Our Stories - Return to home page  Join the discussion: Leave comments in our blog

Schools to seek smaller budget hike

February 2, 2007: The Randolph School Committee has lowered its budget request in hopes that it will pick up support by dropping the price tag. If the request is not voted into effect, the school system faces losing 10% of its work-force.

By FRED HANSON
The Patriot Ledger

Hoping to pick up support by dropping the price tag, the Randolph School Committee lowered its budget request on the eve of a vote to put a tax increase before voters.

The unanimous vote last night brought the proposed fiscal 2008 school budget to $32.84 million, an increase of $3.67 million from this year, or a 13 percent hike.

The proposal is essentially what school officials say is needed to cover increased costs and maintain current programs, although some changes could be made to free up money for new programs.

Committee members were hoping for a $34.61 million budget, which would allow the schools to hire additional teachers to reduce class sizes and restore course offerings, reopen elementary school libraries and begin a full-day kindergarten program.

Chairman Larry Azer said the committee knows the system needs more than what was in the original budget, but it has heard from residents and officials that the cost was too high and it had a better chance at the lower amount.

“There doesn’t seem to be a whole lot of support for the higher number we’ve requested,” Azer said. “Something is better than nothing. And we’ve gotten a whole lot of nothing over the past five years.”

Azer was referring to the fact that the school budget is less than it was five years ago. Since then the system has lost 16 percent of its students.

With the state facing its own budget crunch, it appears the only way the schools will get any additional funding is if voters pass a Proposition 2 1 2 on March 27.

Selectmen are expected to decide Monday night how much of a tax increase to seek and if the override will come in the form of a single or multiple questions.

To reverse the decline of the school system, “We need to put something together that will get 51 percent of the vote,” Azer said.

Superintendent of Schools Richard Silverman said the system could still make progress with a budget that maintains current services, citing as an example money for textbooks and training in new math and English language arts curriculums.

“It will stop the slide that has been going on for the past five years. It will change the direction,” Silverman said. “If it gets worse, it will move down faster and faster.”

The superintendent also outlined the probable toll another year without a budget increase would take on the school system.
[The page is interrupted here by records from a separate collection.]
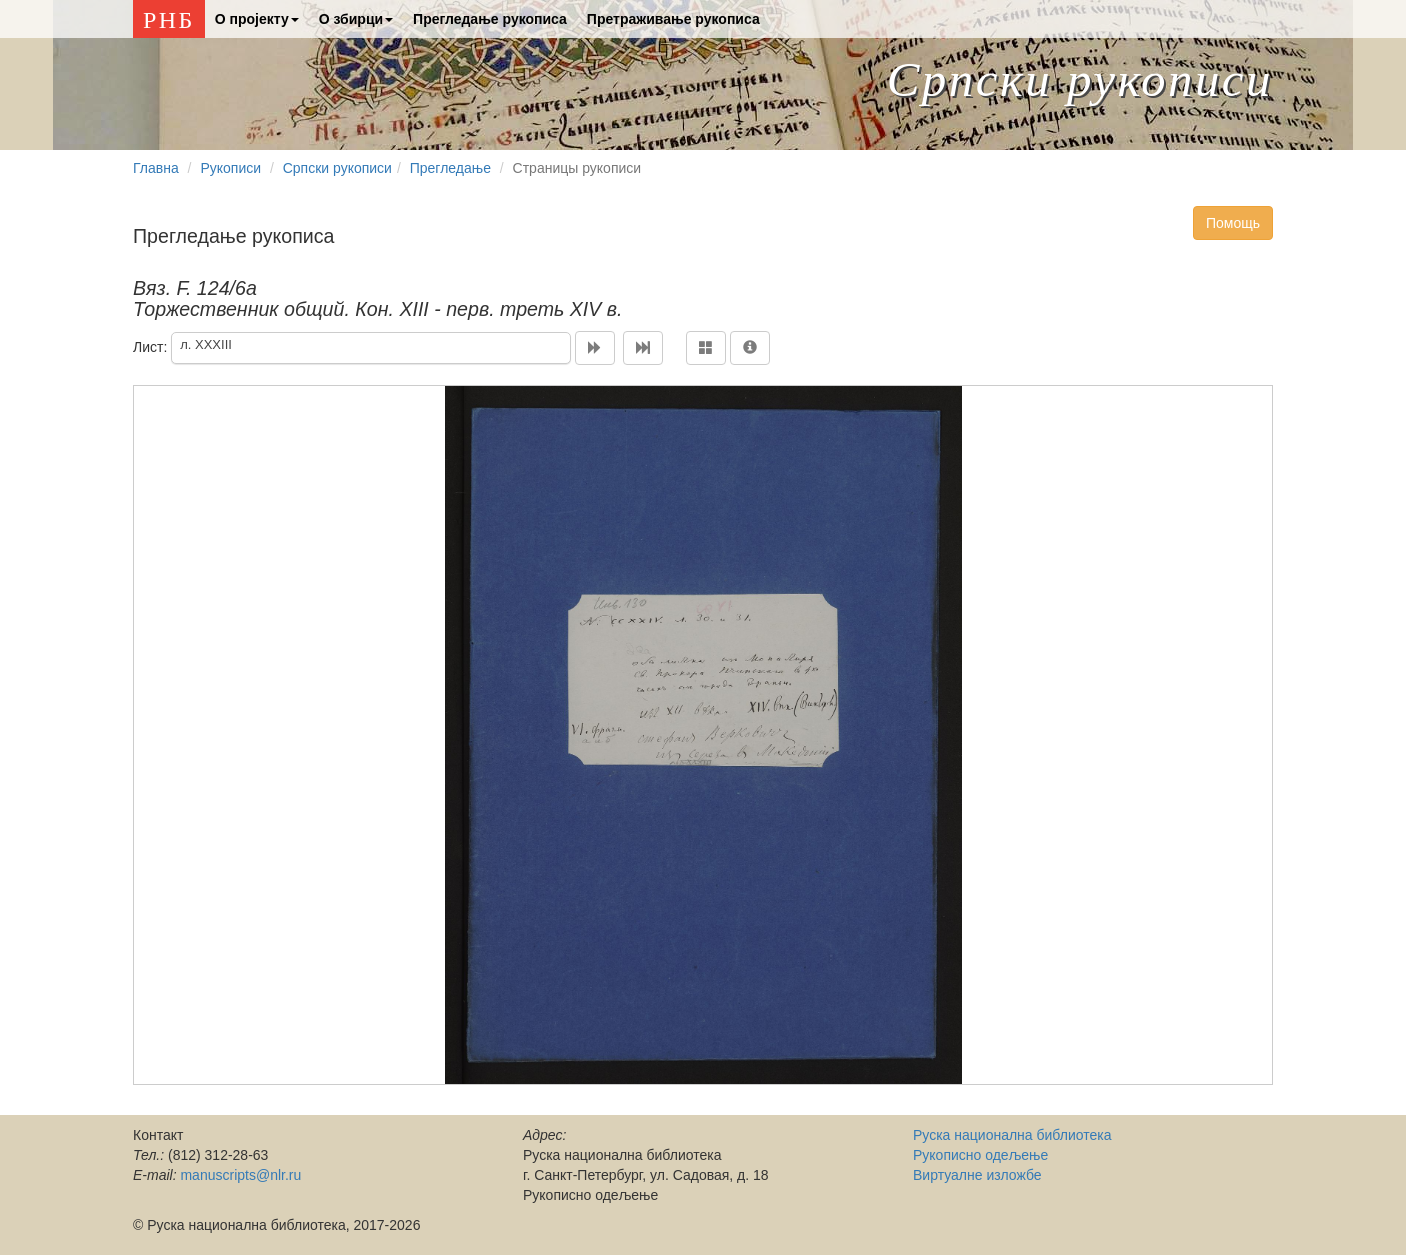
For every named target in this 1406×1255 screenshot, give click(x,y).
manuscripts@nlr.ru (240, 1175)
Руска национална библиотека (1012, 1135)
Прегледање (450, 168)
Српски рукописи (1080, 79)
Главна (156, 168)
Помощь (1233, 223)
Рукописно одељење (980, 1155)
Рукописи (230, 168)
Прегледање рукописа (490, 19)
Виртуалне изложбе (977, 1175)
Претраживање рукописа (673, 19)
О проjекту (257, 19)
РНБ (169, 20)
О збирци (356, 19)
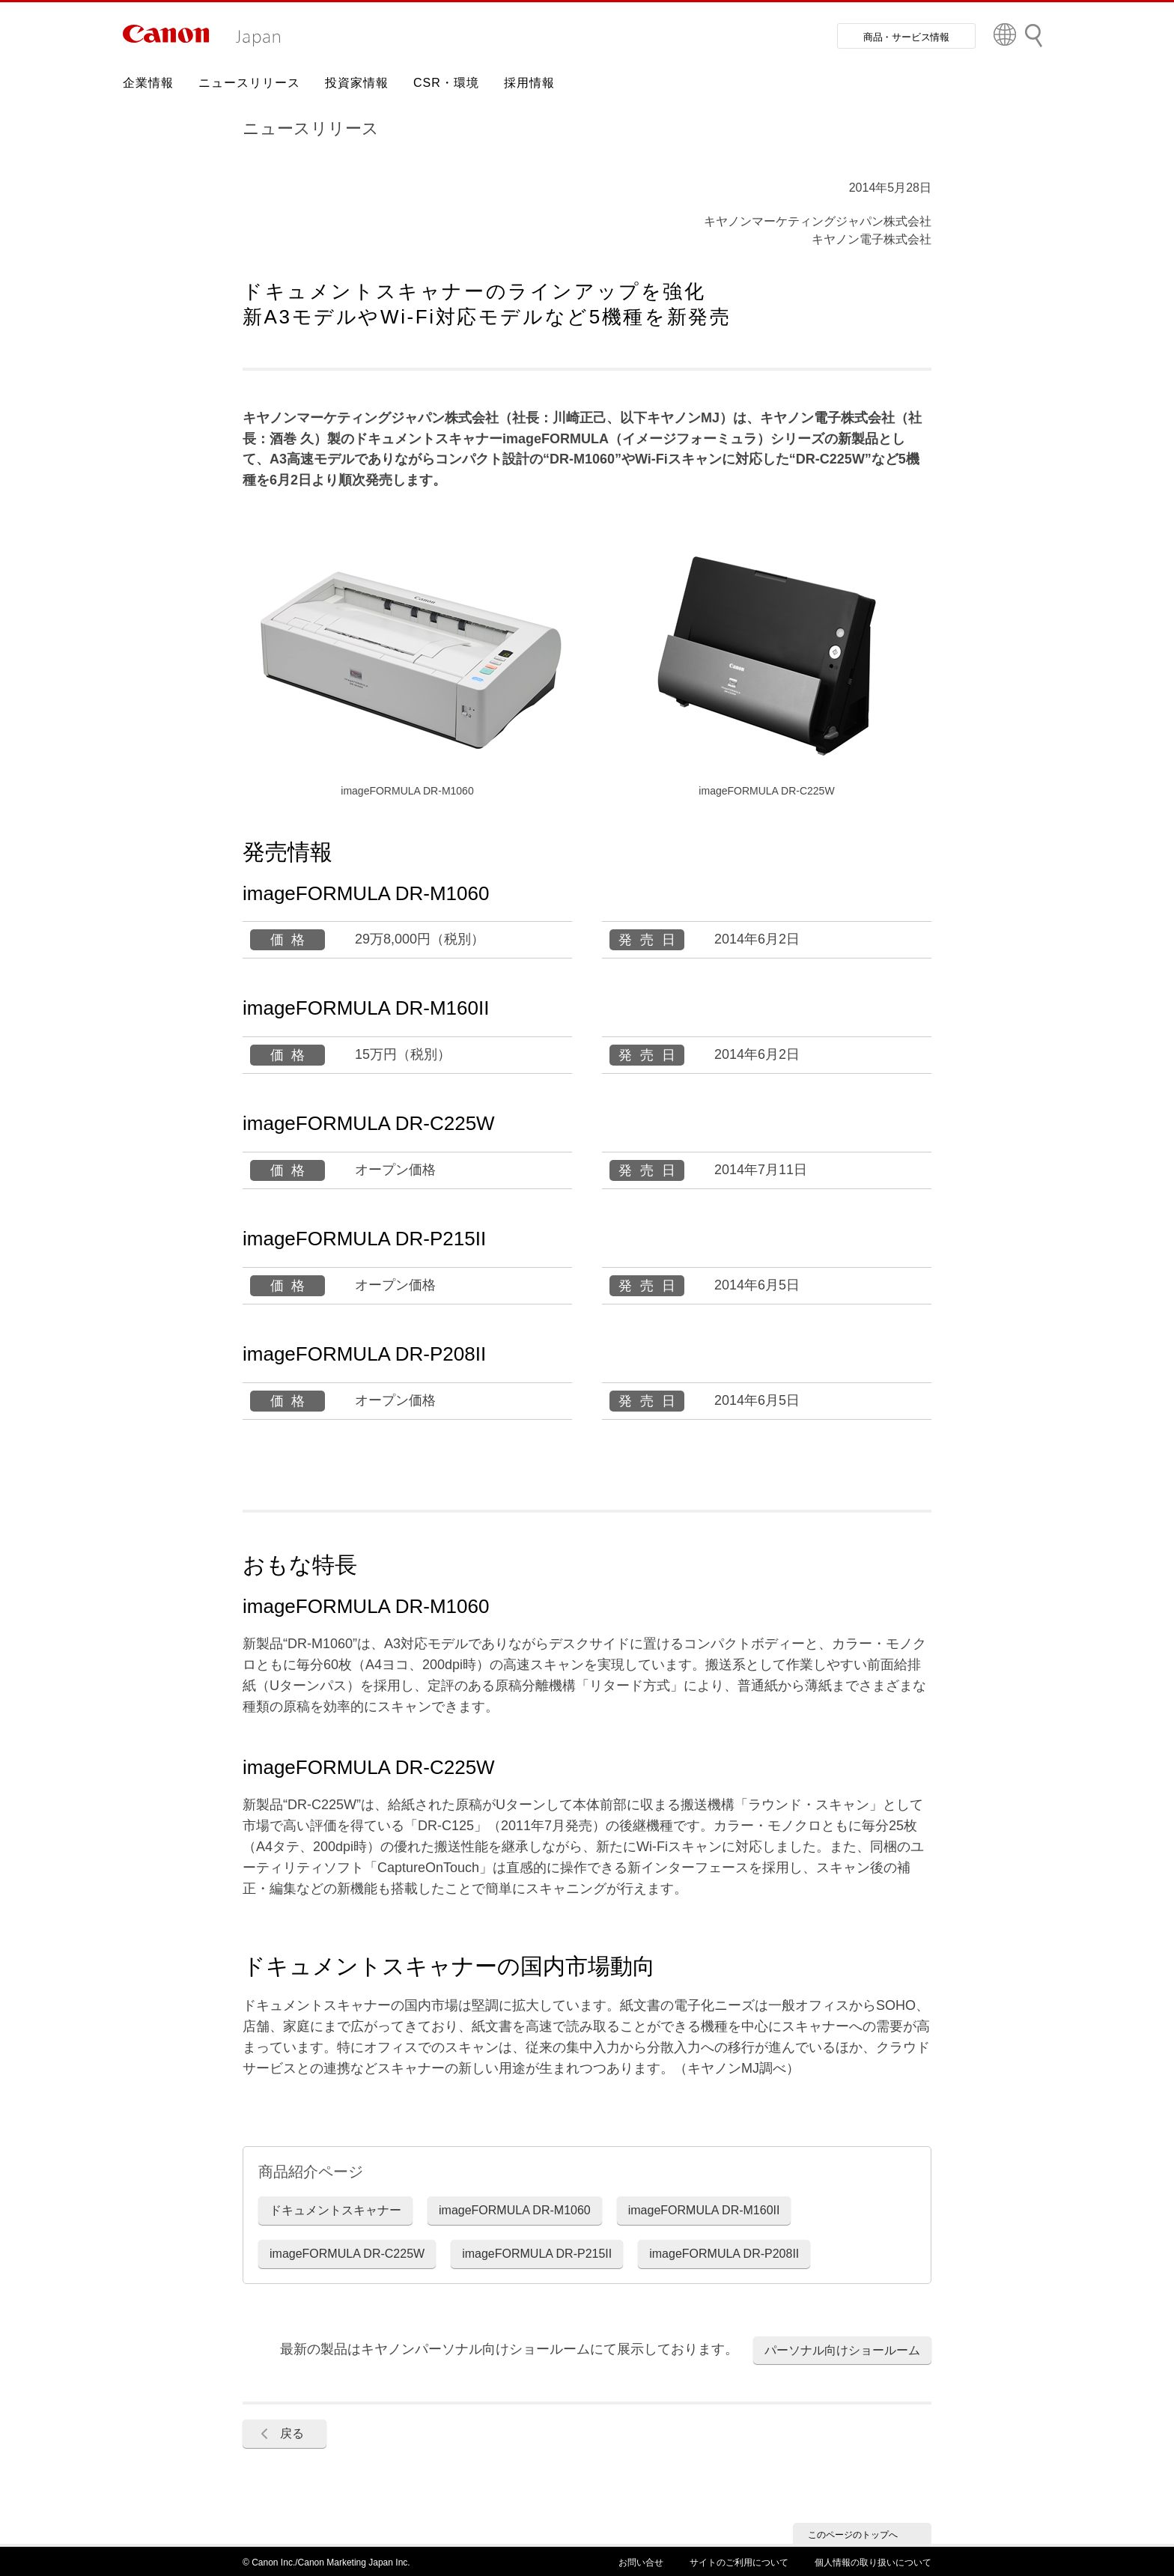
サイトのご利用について (739, 2562)
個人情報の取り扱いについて (873, 2562)
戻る (292, 2433)
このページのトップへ (853, 2535)
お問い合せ (640, 2562)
The equivalent of 50 jobs would be eliminated, which Silverman said is about 10 percent of the system’s work-force. Included in that number are 17 elementary school teachers, six middle school teachers, five high school teachers and the librarians at the high school and middle school. School nurses would be reduced to part-time, the jobs of three secretaries and a custodian would be eliminated, as would the position of dean of students at the middle school.

Student activities and athletic programs at the high school would be eliminated entirely.

The system would either lease or turn over the mostly vacant Tower Hill building to the town, and either close or charge the recreation department the cost of operating the pool at the high school.

Redistricting the system’s four elementary schools is also on the list of potential cuts, and school officials may do that even if its budget proposal is approved to free up money in other areas.

Asked if passing an override will prevent the closing of an elementary school or Devine Early Education Center, Azer would not rule out the option.

“If we don’t get more resources, it’s virtually assured that a school will close,” he said.

Silverman said school officials are frequently criticized for cutting popular programs like school athletics and student activities.

“We’re now reducing from unacceptable levels,” Silverman said. “We’re now at the point where there is nothing left to cut.”

Cutting high school athletics and clubs and activities at the high school and middle school would save $488,609.

Silverman said another year of level funding may bring the town below state minimum funding requirements.

Finance committee member Eugene Solon warned the town may need an override just to be able to give town departments the same budget as they have now, due to higher health insurance and retirement costs. He said members of the finance committee urged school officials to agree to reduce their request, seeing no way to win approval for the $5.4 million originally requested for the schools.

“The situation is rather catastrophic, and we have to do something,” Solon said.

Robert Choumitsky of Collins Avenue spoke in favor of a $3.6 million budget increase.

“This budget provides the minimum for the students,” Choumitsky said. “We have a moral obligation to provide a decent public education for our children.”

The $3.6 million increase would cover contractual pay raises for school employees, increases in mandated special education tuition and transportation, and higher utility and school bus costs.

Fred Hanson may be reached at fhanson@ledger.com.

What it would cost

Using estimates provided by the assessors, a $3.67 million budget increase sought by the school committee would add about 95 cents per $1,000 in assessed value to the residential tax rate, an increase of 10.3 percent.

For a home with an average assessed value of $324,558, that would increase the annual property tax bill by about $310 per year.

This would be in addition to the regular increase of about 3 percent in the tax levy allowed under Proposition 2 1 2 , the state’s tax-limiting law.